======== EXTRAIT FOURNI ========

Ainsi Catherine lui est devenue étrangère par peur de ce que l’amour pourrait, malgré elle, obtenir d’elle. Le drame domestique est venu aggraver et compliquer le drame de conscience et tous les deux ne font qu’un : ils sont organiquement liés et ne compromettent pas l’unité de l’action. Il est bon que Robert ait à lutter contre un sentiment tout humain pour se détacher de son ancienne foi. Le déchirement est plus pathétique quand l’homme souffre avec sa sensibilité tout entière. Chez un Scherer ou un Renan, la crise a été plus exclusivement intellectuelle, une crise de conscience pure. Il convenait, pour la beauté humaine du roman, qu’aucune souffrance ne fût épargnée à l’âme généreuse aventurée dans l’épreuve. Et pourtant, Robert ne s’était jamais senti plus sûr de l’amour de Dieu ni plus certain de l’action divine dans le monde et dans l’homme. Il a cette foi qui, malgré les problèmes, au-delà des énigmes, « trouve suffisamment de quoi agir, espérer et croire. » Il aspire au bonheur de poser une pierre dans les fondations encore invisibles du Temple nouveau où habitera la foi du siècle. À travers des projets essayés et abandonnés, il cherche les meilleurs moyens d’atteindre son but. Il collabore à des œuvres sociales avec un pasteur libéral ; il se range à l’unitarianisme, cette secte aux opinions très avancées et très vagues, à l’organisation très lâche, aux contingens assez flottans, qui est campée sur les confins du christianisme et du rationalisme. Enfin il trouve sa voie dans une sorte d’apostolat laïque dont la noblesse toute chrétienne révèle une volonté si sereine et si pure qu’elle conquiert la confiance et l’amour, désarme jusqu’aux dernières résistances de Catherine, et assure la victoire à l’âme qui a lutté avec toute sa foi, toute sa bonne foi.

========

CONSIGNE: Recopiez intégralement l'extrait sur la crise de foi de Robert, sans en modifier un seul mot.

======== DONNÉES FOURNIES ========

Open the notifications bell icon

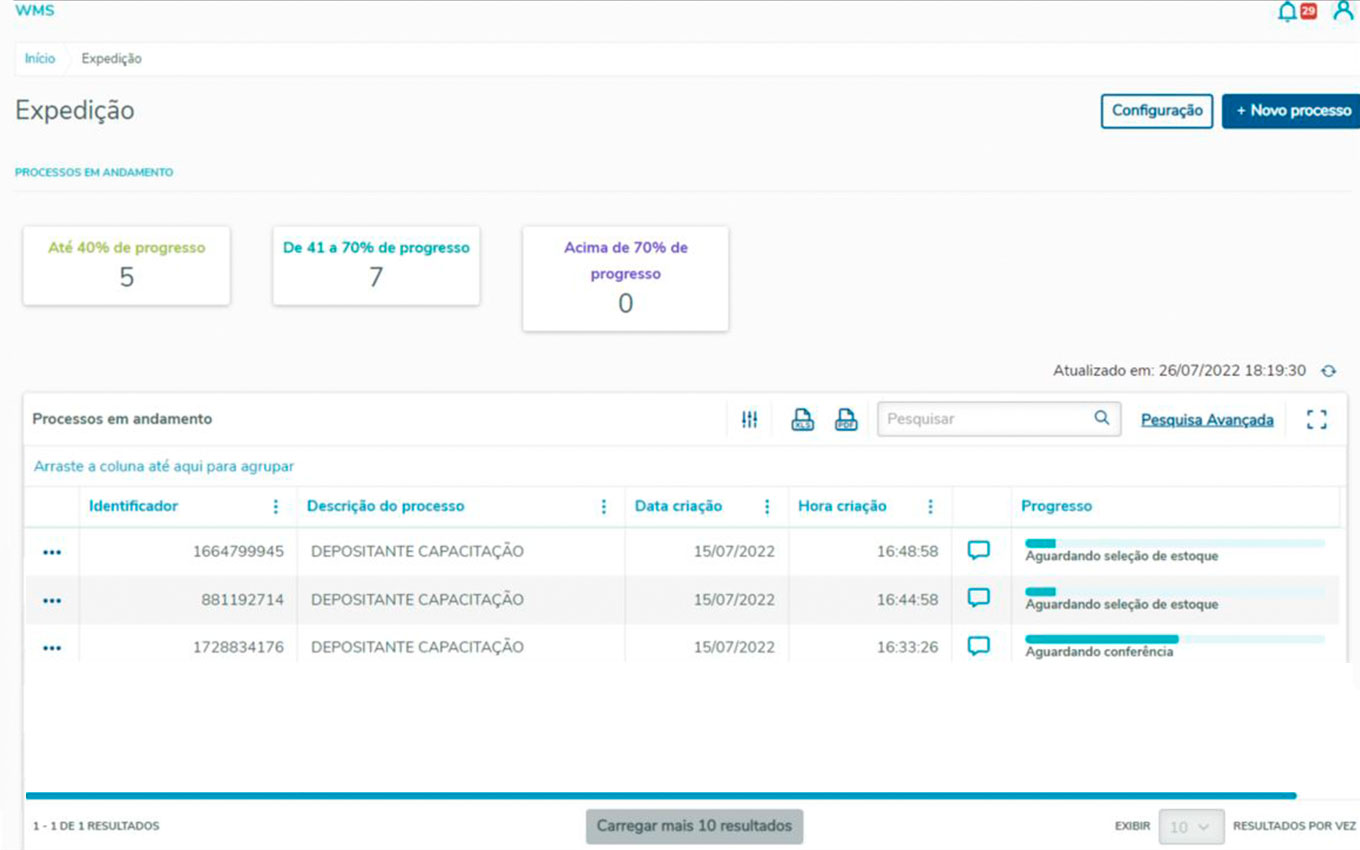[x=1288, y=12]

========

RÉPONSE ATTENDUE:
Ainsi Catherine lui est devenue étrangère par peur de ce que l’amour pourrait, malgré elle, obtenir d’elle. Le drame domestique est venu aggraver et compliquer le drame de conscience et tous les deux ne font qu’un : ils sont organiquement liés et ne compromettent pas l’unité de l’action. Il est bon que Robert ait à lutter contre un sentiment tout humain pour se détacher de son ancienne foi. Le déchirement est plus pathétique quand l’homme souffre avec sa sensibilité tout entière. Chez un Scherer ou un Renan, la crise a été plus exclusivement intellectuelle, une crise de conscience pure. Il convenait, pour la beauté humaine du roman, qu’aucune souffrance ne fût épargnée à l’âme généreuse aventurée dans l’épreuve. Et pourtant, Robert ne s’était jamais senti plus sûr de l’amour de Dieu ni plus certain de l’action divine dans le monde et dans l’homme. Il a cette foi qui, malgré les problèmes, au-delà des énigmes, « trouve suffisamment de quoi agir, espérer et croire. » Il aspire au bonheur de poser une pierre dans les fondations encore invisibles du Temple nouveau où habitera la foi du siècle. À travers des projets essayés et abandonnés, il cherche les meilleurs moyens d’atteindre son but. Il collabore à des œuvres sociales avec un pasteur libéral ; il se range à l’unitarianisme, cette secte aux opinions très avancées et très vagues, à l’organisation très lâche, aux contingens assez flottans, qui est campée sur les confins du christianisme et du rationalisme. Enfin il trouve sa voie dans une sorte d’apostolat laïque dont la noblesse toute chrétienne révèle une volonté si sereine et si pure qu’elle conquiert la confiance et l’amour, désarme jusqu’aux dernières résistances de Catherine, et assure la victoire à l’âme qui a lutté avec toute sa foi, toute sa bonne foi.